Would it be better to borrow £7000 (which qualifies for a lower rate; 4.7%) and immediately pay back £2000? I can't see anything in the early repayment details to prevent this?



Would I be decreasing my monthly repayment or the length of the loan by this early payment?



My wife did ring First Direct and they seemed to be along the lines of "you can do that but we can't recommend it"



Thanks in advance for any help.

#2
It would indeed be a better idea to do this from a money saving perspective.



I would say that you will most likely reduce the length of the loan, rather than the monthly amount but check the lender's small print.

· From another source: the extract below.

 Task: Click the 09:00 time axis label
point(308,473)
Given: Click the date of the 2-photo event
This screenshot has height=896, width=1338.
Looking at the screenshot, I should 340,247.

The reason the bank is not going to recommend it is because it is going to cost them revenue in interest charges.

#3



I would say that you will most likely reduce the length of the loan, rather than the monthly amount but check the lender's small print.
Originally posted by Roland Sausage


Thanks for your help but I can't see details of that anywhere, this is all it says in the Terms and Conditions;



"Early Settlement



13 You are entitled to repay amounts due under this agreement partially or in full at any time by giving us

notice. You can give notice in writing to first direct, 40 Wakefield Road, Leeds LS98 1FD or by calling us on 08 456 100 100. It is necessary to pay all amounts owed under the Agreement if you wish

to terminate the Agreement. Where you make any early repayment, there may be a reduction in the amount of interest you will have to pay. We are entitled to defer the early repayment date by up to 28 days and to make a charge equivalent of one month interest on the amount of the early repayment."



firstdirect.com/content_static/pdf/loans_terms_conditions.pdf

#4
6.1% and 4.7% are both good rates, if they are APR. Be aware that the headline rate is only offered to 51% of successful applicants, so they may come back to you with a higher rate.